A request arrives when the GPU pod is completely off. The gateway validates the JWT, the requesting proxy service detects the pod is stopped and asks the GPU Lifecycle Manager to start it. The request is held in the Request Queue while the pod warms up. The GPU Lifecycle Manager polls requested model on the pod until it responds healthy, then transitions state to READY and drains the queue. The held request is forwarded to requesting service and the response is streamed back to the client. The client experiences latency but receives a complete response with no error.
The below diagrams use Ollama as an example requester:
sequenceDiagram
autonumber
participant Client
participant AuthFilter as Auth Filter
participant OllamaProxy as Ollama Proxy Service
participant GpuManager as GPU Lifecycle Manager
participant Queue as Request Queue
participant Provider as Provider Port
participant GpuOllama as Ollama (GPU Pod)
Client->>AuthFilter: POST /api/v1/chat {bearer, messages, model}
AuthFilter->>AuthFilter: validate JWT signature and expiry
AuthFilter-->>OllamaProxy: authorised, user context attached
OllamaProxy->>GpuManager: getStatus()
GpuManager-->>OllamaProxy: STOPPED
OllamaProxy->>GpuManager: requestStart()
GpuManager->>Provider: start()
Provider-->>GpuManager: pod accepted, STARTING
GpuManager-->>OllamaProxy: pod is STARTING
OllamaProxy->>Queue: enqueue(request, clientConnection)

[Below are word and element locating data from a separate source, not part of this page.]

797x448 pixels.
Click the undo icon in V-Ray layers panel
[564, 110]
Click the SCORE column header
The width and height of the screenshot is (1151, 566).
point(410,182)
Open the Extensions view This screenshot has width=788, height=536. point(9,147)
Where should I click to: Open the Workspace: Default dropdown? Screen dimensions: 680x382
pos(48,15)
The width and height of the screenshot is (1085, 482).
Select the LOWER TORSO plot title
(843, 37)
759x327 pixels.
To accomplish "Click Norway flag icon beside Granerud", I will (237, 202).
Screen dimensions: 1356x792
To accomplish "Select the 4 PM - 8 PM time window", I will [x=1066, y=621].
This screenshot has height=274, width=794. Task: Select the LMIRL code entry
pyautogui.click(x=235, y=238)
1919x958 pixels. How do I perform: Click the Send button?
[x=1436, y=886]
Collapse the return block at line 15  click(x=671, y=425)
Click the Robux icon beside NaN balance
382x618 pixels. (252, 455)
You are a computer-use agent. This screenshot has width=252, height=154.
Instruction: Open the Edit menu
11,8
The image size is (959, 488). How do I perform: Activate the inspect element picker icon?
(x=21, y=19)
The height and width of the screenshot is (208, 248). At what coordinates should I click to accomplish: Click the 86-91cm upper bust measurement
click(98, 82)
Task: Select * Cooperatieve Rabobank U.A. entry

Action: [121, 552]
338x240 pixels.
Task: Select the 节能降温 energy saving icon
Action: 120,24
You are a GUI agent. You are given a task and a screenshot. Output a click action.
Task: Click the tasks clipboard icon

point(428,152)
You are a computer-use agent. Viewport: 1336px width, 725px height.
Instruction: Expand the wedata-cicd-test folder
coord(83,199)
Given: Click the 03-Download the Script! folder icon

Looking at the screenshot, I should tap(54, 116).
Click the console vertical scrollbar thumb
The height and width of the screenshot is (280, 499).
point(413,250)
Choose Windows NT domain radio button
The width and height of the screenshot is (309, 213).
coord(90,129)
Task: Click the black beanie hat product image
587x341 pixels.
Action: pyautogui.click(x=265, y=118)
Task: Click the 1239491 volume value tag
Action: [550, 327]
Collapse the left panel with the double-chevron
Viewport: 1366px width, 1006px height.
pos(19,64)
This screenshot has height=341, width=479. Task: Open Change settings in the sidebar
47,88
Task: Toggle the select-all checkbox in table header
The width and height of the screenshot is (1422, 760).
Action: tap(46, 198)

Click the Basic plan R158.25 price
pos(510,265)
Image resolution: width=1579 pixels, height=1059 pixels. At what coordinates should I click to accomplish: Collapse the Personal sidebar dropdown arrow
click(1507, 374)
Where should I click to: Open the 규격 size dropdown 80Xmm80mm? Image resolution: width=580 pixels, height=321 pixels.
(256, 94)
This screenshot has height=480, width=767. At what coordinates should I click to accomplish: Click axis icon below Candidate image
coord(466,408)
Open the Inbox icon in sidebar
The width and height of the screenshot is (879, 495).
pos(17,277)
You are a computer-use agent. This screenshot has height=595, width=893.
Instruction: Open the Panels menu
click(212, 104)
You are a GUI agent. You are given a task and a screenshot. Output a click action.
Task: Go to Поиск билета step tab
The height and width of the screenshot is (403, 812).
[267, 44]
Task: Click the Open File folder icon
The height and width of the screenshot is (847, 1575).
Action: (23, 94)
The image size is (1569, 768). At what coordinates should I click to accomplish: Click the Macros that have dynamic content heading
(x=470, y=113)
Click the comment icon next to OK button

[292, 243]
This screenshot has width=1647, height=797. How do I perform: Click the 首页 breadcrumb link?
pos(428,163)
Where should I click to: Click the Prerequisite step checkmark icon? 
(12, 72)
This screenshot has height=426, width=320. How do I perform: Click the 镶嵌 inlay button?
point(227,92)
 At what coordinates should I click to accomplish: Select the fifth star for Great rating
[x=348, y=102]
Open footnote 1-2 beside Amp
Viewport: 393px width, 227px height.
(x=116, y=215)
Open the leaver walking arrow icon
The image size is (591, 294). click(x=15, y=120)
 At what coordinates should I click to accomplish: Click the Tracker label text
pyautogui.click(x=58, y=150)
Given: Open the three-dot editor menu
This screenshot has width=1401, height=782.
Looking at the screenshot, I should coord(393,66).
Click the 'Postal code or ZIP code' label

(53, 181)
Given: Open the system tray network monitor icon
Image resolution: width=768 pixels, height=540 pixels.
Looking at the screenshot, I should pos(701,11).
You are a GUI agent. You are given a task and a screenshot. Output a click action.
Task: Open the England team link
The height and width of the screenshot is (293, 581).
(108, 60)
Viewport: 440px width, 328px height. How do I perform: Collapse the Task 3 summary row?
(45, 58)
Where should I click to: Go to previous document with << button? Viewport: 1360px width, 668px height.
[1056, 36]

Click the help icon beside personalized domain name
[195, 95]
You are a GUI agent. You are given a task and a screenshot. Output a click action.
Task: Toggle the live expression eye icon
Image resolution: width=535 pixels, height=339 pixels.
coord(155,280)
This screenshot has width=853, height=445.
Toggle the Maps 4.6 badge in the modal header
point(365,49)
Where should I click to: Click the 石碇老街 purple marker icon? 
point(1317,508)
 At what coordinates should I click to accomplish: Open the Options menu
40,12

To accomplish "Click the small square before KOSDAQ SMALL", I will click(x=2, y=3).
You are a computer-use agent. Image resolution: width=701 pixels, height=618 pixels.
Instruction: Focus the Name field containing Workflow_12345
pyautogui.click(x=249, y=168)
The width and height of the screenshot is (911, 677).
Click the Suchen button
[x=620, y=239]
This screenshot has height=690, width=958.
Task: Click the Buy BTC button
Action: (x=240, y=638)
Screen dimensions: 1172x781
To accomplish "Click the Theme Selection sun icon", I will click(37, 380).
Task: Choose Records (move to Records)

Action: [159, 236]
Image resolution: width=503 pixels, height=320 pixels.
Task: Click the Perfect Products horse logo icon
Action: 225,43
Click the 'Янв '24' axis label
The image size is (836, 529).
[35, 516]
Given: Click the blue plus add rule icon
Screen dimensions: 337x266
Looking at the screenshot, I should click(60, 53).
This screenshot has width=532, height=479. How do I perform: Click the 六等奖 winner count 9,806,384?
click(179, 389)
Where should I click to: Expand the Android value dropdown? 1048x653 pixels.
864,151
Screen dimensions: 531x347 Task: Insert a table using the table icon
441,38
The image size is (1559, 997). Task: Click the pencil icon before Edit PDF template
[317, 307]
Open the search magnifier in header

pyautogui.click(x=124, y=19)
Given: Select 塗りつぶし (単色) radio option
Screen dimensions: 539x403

Queue-->>OllamaProxy: request held
par Background warmup polling
loop every 5 seconds until READY or 3 minute timeout
GpuManager->>GpuOllama: GET /health
alt Ollama not yet ready
GpuOllama-->>GpuManager: no response
else Ollama ready
GpuOllama-->>GpuManager: 200 healthy
GpuManager->>GpuManager: transition WARMING to READY
GpuManager->>Queue: notifyReady()
end
end
end
Queue->>OllamaProxy: dequeue(request, clientConnection)
OllamaProxy->>GpuOllama: POST /api/chat {messages, model}
GpuOllama-->>OllamaProxy: stream response tokens
OllamaProxy-->>Client: stream response tokens
A request arrives when the GPU pod is already running and healthy. The Ollama Proxy confirms the pod is READY and forwards the request directly to Ollama without any queuing or warmup delay. The idle timer resets on this request.
sequenceDiagram
autonumber
participant Client
participant AuthFilter as Auth Filter
participant OllamaProxy as Ollama Proxy Service
participant GpuManager as GPU Lifecycle Manager
participant GpuOllama as Ollama (GPU Pod)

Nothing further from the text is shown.